Nach einem Urteil des Sozialgerichts bewilligt die Bagis Hartz-IV-Familien Wertmarken für Essen und Hygieneartikel, wenn sie ihre Zahlung als Sanktion kürzt.

Hartes Brot in harten Zeiten: Lebensmittelbezugscheine kommen wieder in Mode. Bild: Archiv

Familien, die von Hartz IV leben, wird die Bremer Agentur für Integration und Soziales (Bagis) nicht mehr ersatzlos größere Teile der Leistungen streichen. Bei Kürzungen um mehr als 30 Prozent werden ihnen ab sofort automatisch Gutscheine bewilligt. Für kinderlose Hartz-IV-EmpfängerInnen gilt das allerdings nicht. Bei ihnen prüft die Bagis, ob sie Ersatzleistungen gewährt. "Für uns steht im Fokus, dass keinesfalls Kinder unter Sanktionen leiden", sagt Bagis-Sprecherin Katrin Demedts.

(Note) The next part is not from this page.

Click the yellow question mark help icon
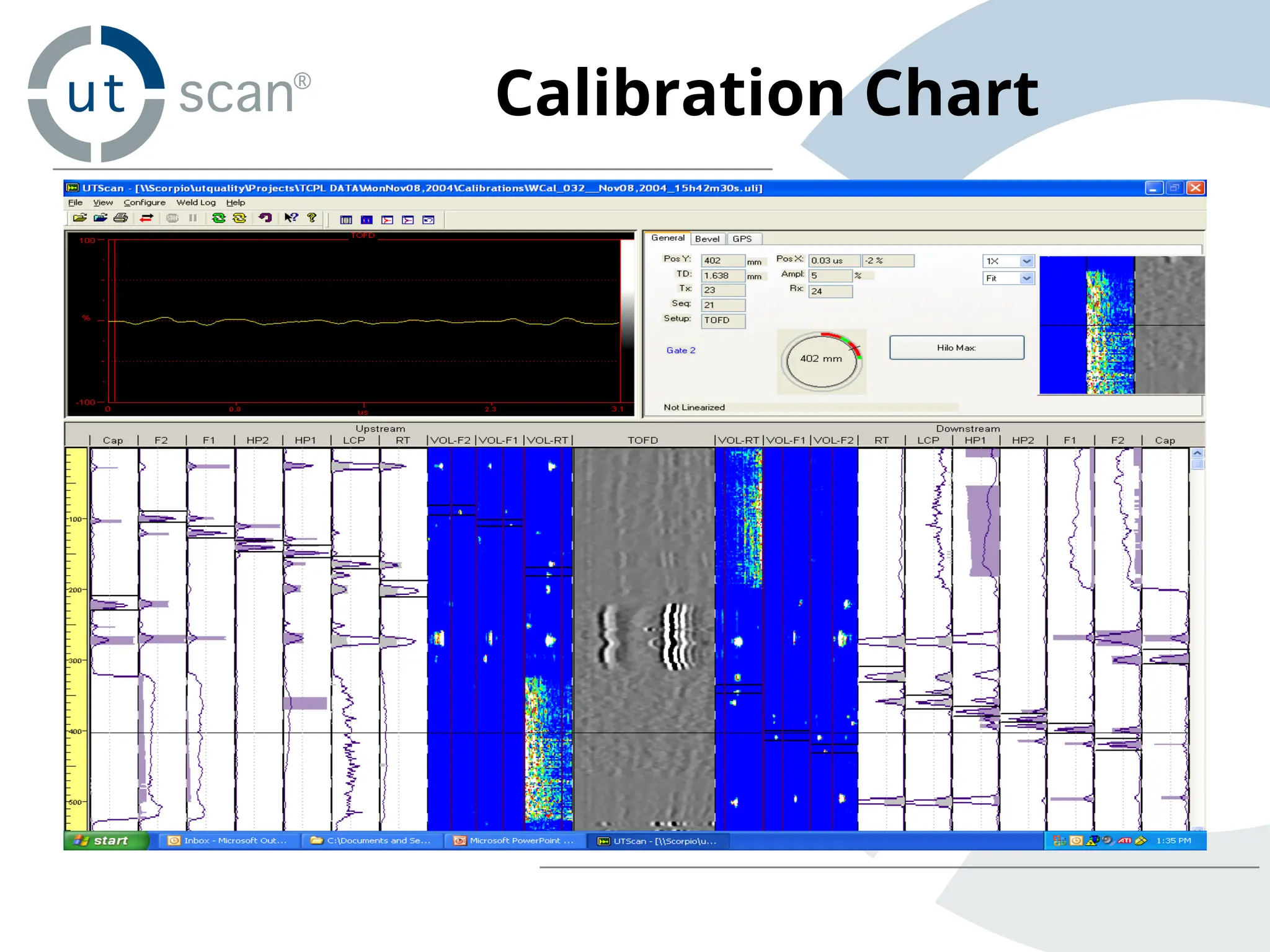The image size is (1270, 952). coord(312,218)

Damit setzt die Bagis einen Beschluss des Bremer Sozialgerichts von Anfang Juni um. Vorangegangen war ein Rechtsstreit mit einem arbeitslosen Mann, der mit seiner Partnerin und deren Kind in Bremen-Nord lebt. Die Bagis hatte ihn mehrfach sanktioniert - und ihm wiederholt die Regelleistungen komplett gestrichen. Laut Sozialgericht ist das rechtswidrig. "Es stellt sich schon aus Laiensicht die Frage, wovon Menschen leben sollen, denen die Leistungen zu 100 Prozent gestrichen werden", sagt Gerichtssprecher André Schlüter. Die Bagis hätte ersatzweise Gutscheine oder Sachleistungen ausstellen müssen - "allein um die Menschenwürde und das physische Existenzminimum zu sichern", so Schlüter.

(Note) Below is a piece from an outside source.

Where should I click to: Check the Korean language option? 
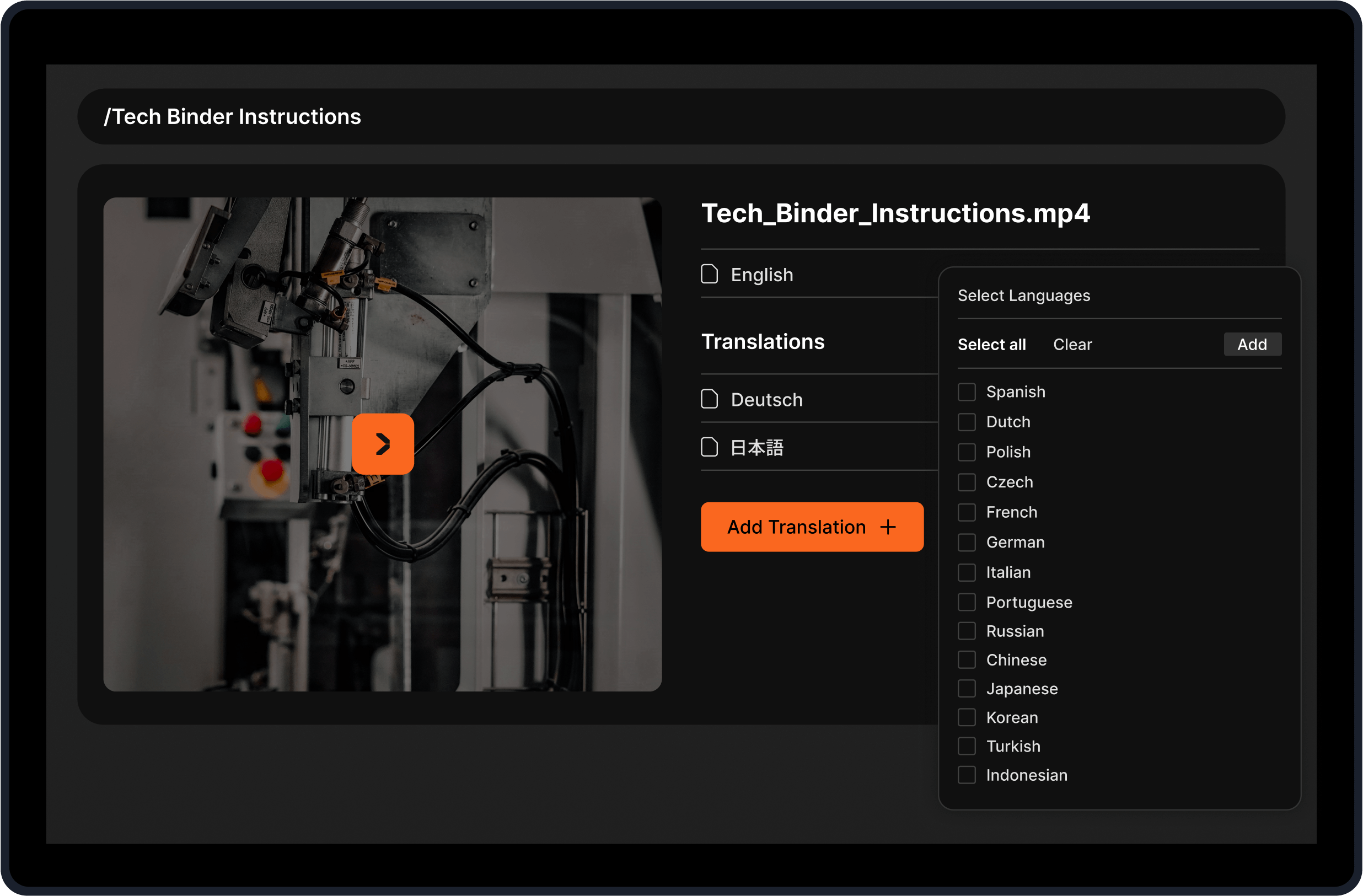[967, 717]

Dazu stehen Hartz-IV-Familien in Bremen nun automatisch Gutscheine zu, die in allen Supermärkten gelten und gegen Lebensmittel und Hygieneartikel eingelöst werden können. Genussmittel wie Zigaretten oder Alkohol sind ausgenommen. Bislang hatte die Bagis lediglich in den Sanktionsbescheiden darauf hingewiesen, man könne Gutscheine "auf Antrag" bekommen. Wie viele Hartz-IV-EmpfängerInnen von der Neuregelung betroffen sind, kann Demedts nicht sagen. Wie oft und in welcher Höhe die Bagis Leistungen kürze, lasse sich nicht ermitteln. Für März 2010 führt die Agentur für Arbeit 1.495 Kürzungen bei erwerbsfähigen Arbeitslosen in Bremen auf. 117,34 Euro wurden ihnen im Schnitt gestrichen.

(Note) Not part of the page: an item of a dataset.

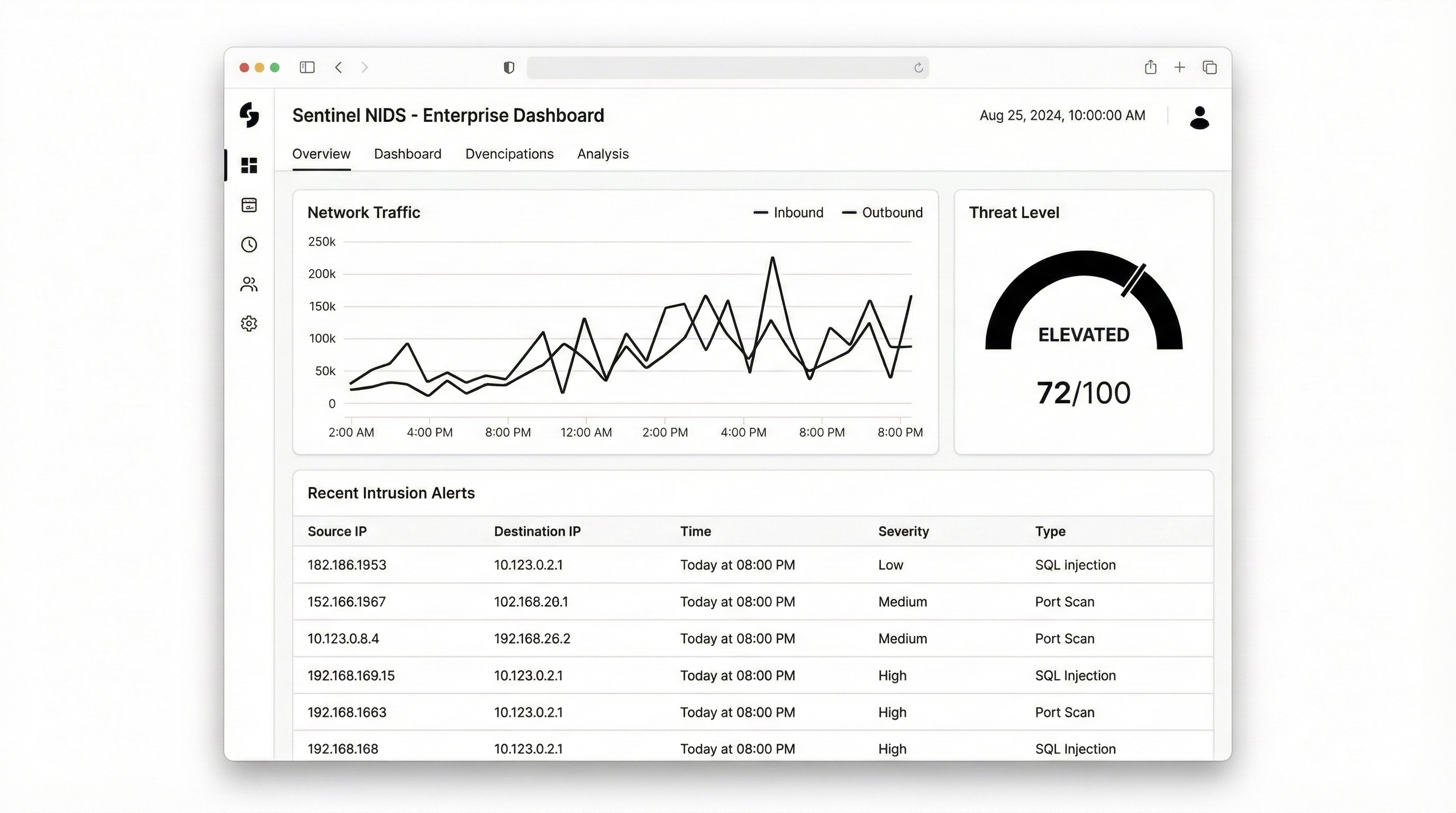Toggle the browser sidebar panel
This screenshot has width=1456, height=813.
(307, 68)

Wenn es nach dem FDP-Landesvorsitzenden Oliver Möllenstädt ginge, wäre das mehr. "Hinterfragenswert" findet er, "warum jemand, der jegliche Kooperation verweigert, überhaupt etwas bekommt". Möglich ist das durch den so genannten Sanktionsparagraphen im SGB II, der eben das vorsieht. Der sollte "präzisiert" werden, so Möllenstädt. Auch in Hartz-IV-Familien sei es denkbar, Leistungen zu streichen - "so lange keine Kinder davon betroffen sind".

Bagis-Sprecherin Demedts hingegen sagt, man wolle zwar nur "mit Fingerspitzengefühl" sanktionieren, Sanktionen könnten aber einen "heilenden Charakter" haben. Das sieht auch das SPD-geführte Sozialressort: "Wer Eingliederungsvereinbarungen ablehnt, keine Eigenbemühungen zeigt oder zumutbare Arbeit nicht annimmt, der muss mit Sanktionen rechnen", so ein Sprecher. Der Sozialgerichts-Beschluss - nach dem zumindest bei Familien nicht mehr ersatzlos gestrichen werden kann - schränke dabei aber nicht ein.